Category: Best practices, Branding, Entrepreneurship, Fashion, Strategy

In the spotlight: Titania Inglis

In the feature ‘in the spotlight..’ we periodically interview the people behind inspiring brands about how they built their success. As an inspiration for us and others in the field.

This month we interviewed Titania Inglis, founder of her self-proclaimed label. She triggers us with her solid and clear vision on creating a successful business with sustainable and honestly manufactured fashion.

Titania studied at the Design Academy Eindhoven and the Fashion Institute of Technology, and apprenticed under cult New York designers Camilla Stærk, Jean Yu, and Threeasfour before launching her solo line in 2009 based in Brooklyn New York. In 2012 she received the the Ecco Domani Fashion Foundation award in Sustainable Design. Growing now into a mature label, we decided to talk to Titania about her drives and her view on the future of sustainable fashion.

‘Lush minimalism is both our aesthetic and core principle: stylish dressing as a guiltless pleasure’: can you tell me how you came about defining your mission statement and what your personal motivators were?

From the start, the clothing was conceived as part of a lifestyle, celebrating the beauty of simplicity. I grew up in a very hippie town, and my parents never had a TV or a microwave — actually, I still don’t. There’s a freedom in owning less and in knowing that one’s few, precious belongings were made in good conscience, and I try to create versatile, long-lasting clothes for the woman who lives that lifestyle.
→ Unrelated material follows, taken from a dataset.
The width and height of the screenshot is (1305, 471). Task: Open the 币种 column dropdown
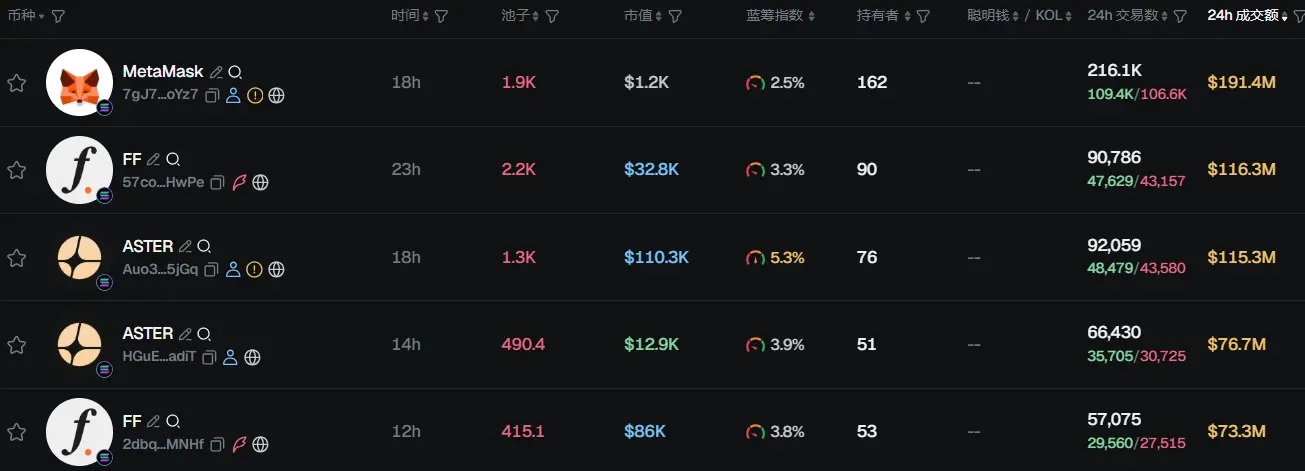[x=41, y=17]
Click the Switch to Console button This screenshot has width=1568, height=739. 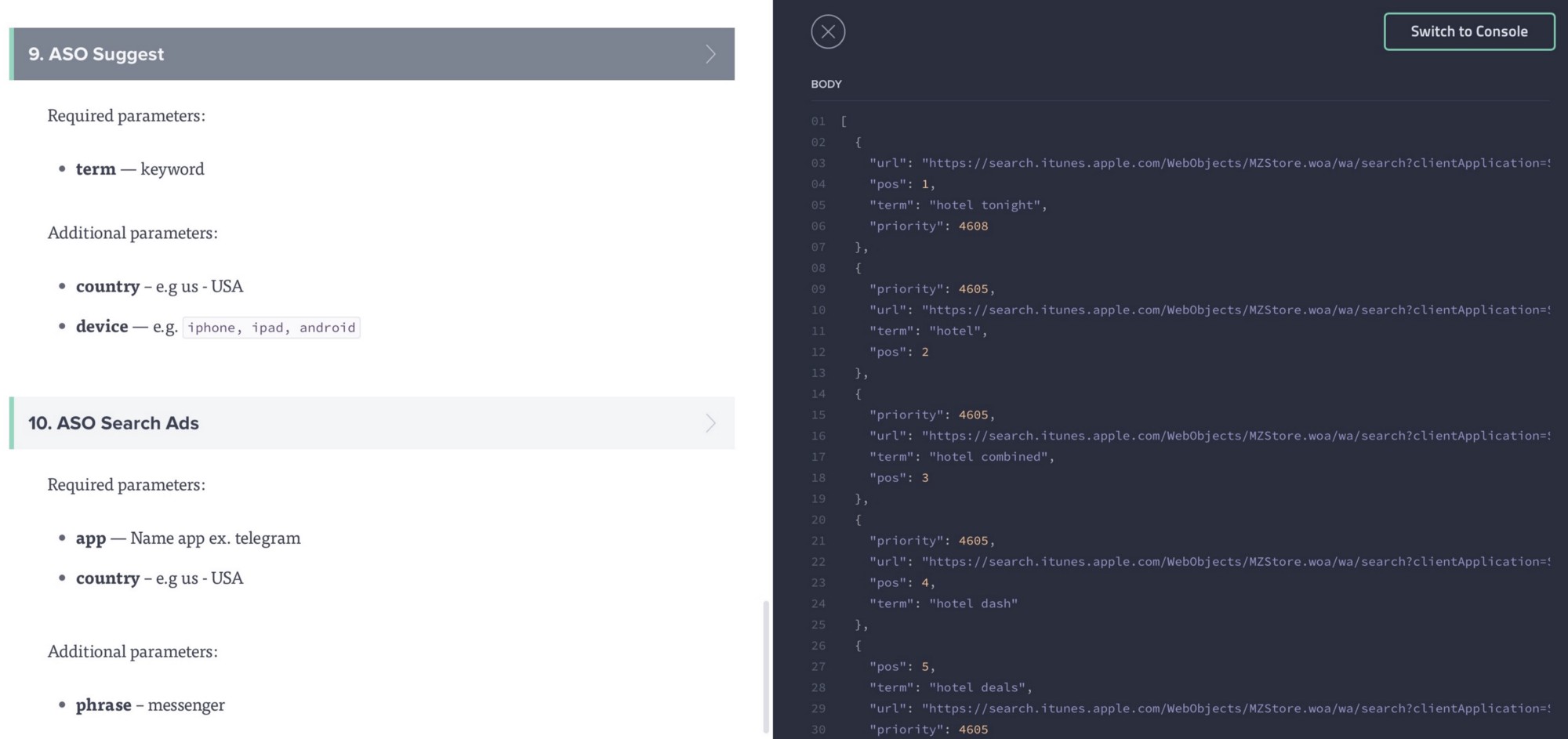tap(1468, 32)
At the same time, the brand is intended to appeal on a purely aesthetic level to customers who only want to look good; it’s not a bad thing for them that the clothes also happen to be thoughtfully produced.

Your brand has a strong focus on creating enivironmental friendly/ethical fashion. Fashion has a love & hate relationship with the environment: at one hand pushing people to buy new things every every season and at the other hand developing environmental friendly and honest fashion. How do you think the future of fashion will look like in the midst of this tension? And what would your tip be to the bigger brands?
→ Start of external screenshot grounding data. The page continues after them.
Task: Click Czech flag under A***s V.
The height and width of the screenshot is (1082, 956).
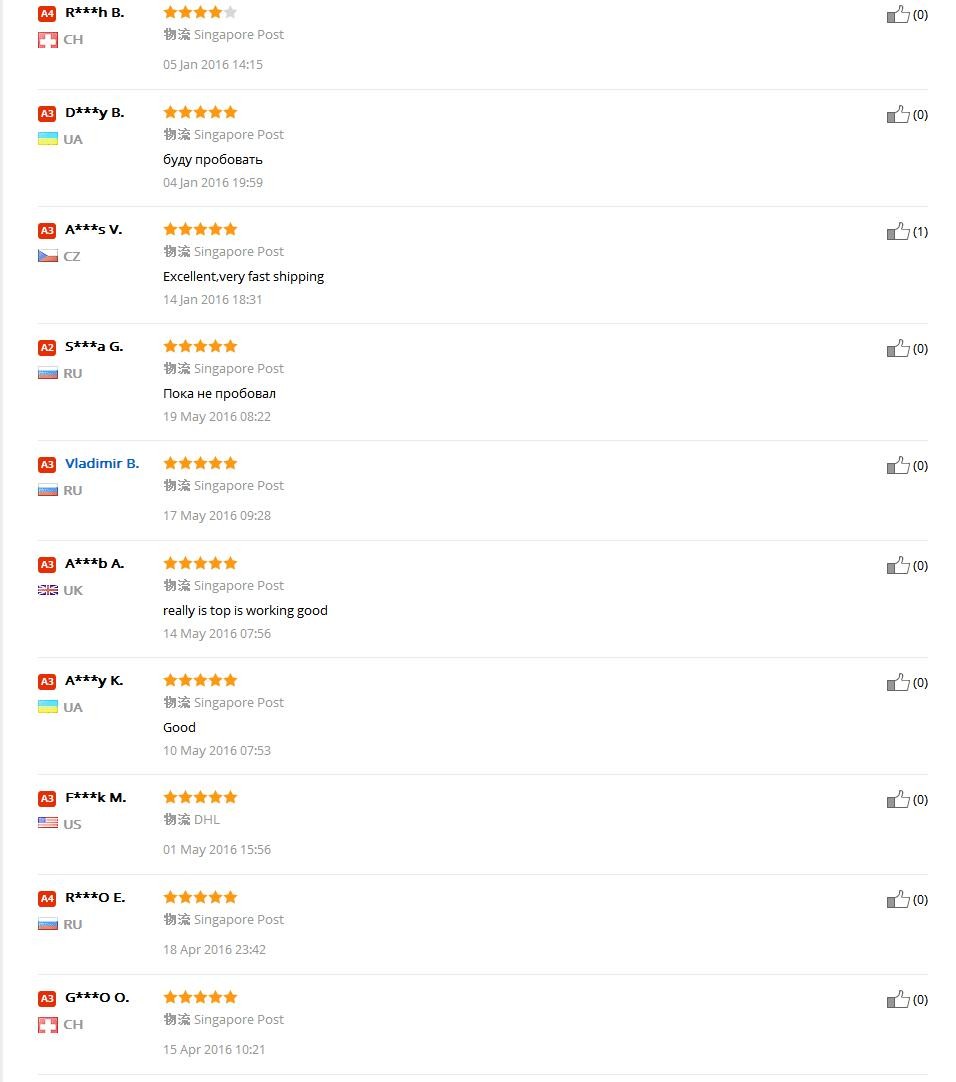Action: tap(47, 256)
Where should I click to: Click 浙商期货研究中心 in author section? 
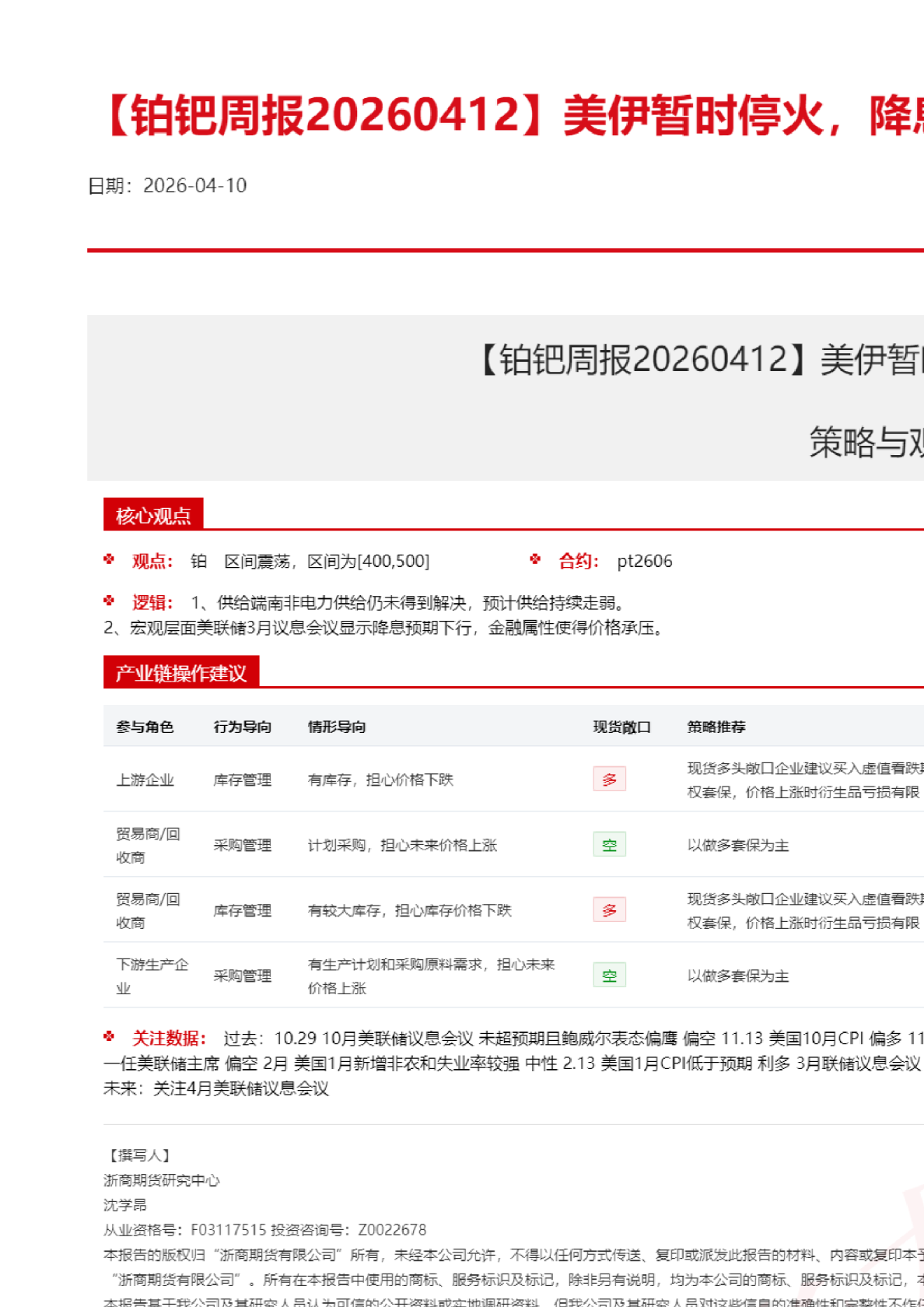tap(162, 1180)
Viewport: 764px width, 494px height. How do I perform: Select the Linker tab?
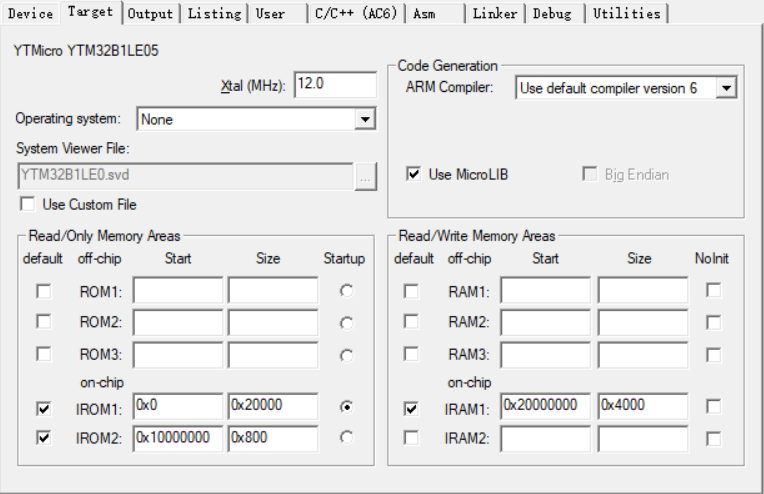tap(495, 13)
Sustainability is a matter of taking responsibility for the long-term consequences of our actions — we simply can’t keep looking the other way as lives and land are destroyed for our society’s consumerist addictions. Of course there’s an inherent contradiction in creating a product from an anti-consumption philosophy; but the fact is that people do buy clothes on a regular basis, we all wear them every day, and within that I believe in the value of creating beautiful, responsibly produced clothes and setting an example for the industry and for designers to come.
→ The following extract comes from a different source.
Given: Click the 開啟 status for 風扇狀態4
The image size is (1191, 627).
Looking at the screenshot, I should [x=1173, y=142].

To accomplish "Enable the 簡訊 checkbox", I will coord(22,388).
I can’t imagine that anybody gets up in the morning and thinks, “I want to make unethical, environment-destroying clothes.” The bigger brands are aware that today’s consumer is very savvy about these things, and many are already trying to put greener marketing out there; I’m excited when, occasionally, companies such as Kering really go deeper and genuinely try to change their labels’ practices for the better.

What would you describe as ultimate success for your brand? And, which factors contributed to the success up until now?

The ultimate success would be to have Bjork or Tilda Swinton wear our clothes. The other ultimate success would be to find a balancing point at which the company is a comfortable size, so that my focus can be less on the business side and more on hands-on experimentation and refining the product, and still be able to go home at a reasonable hour.

In getting to our current level, I’ve benefited tremendously from being part of the New York creative scene, where more established designers (Tara St. James, Bliss Lau) generously shared advice and resources as I was starting out, and where I’ve had the opportunity to meet all kinds of people in various fields, and to cross-pollinate with them creatively. My education at Design Academy Eindhoven also instilled a deep confidence, versatility, and honesty as a designer that have given me a broader and sharper perspective vs. more narrowly trained American designers.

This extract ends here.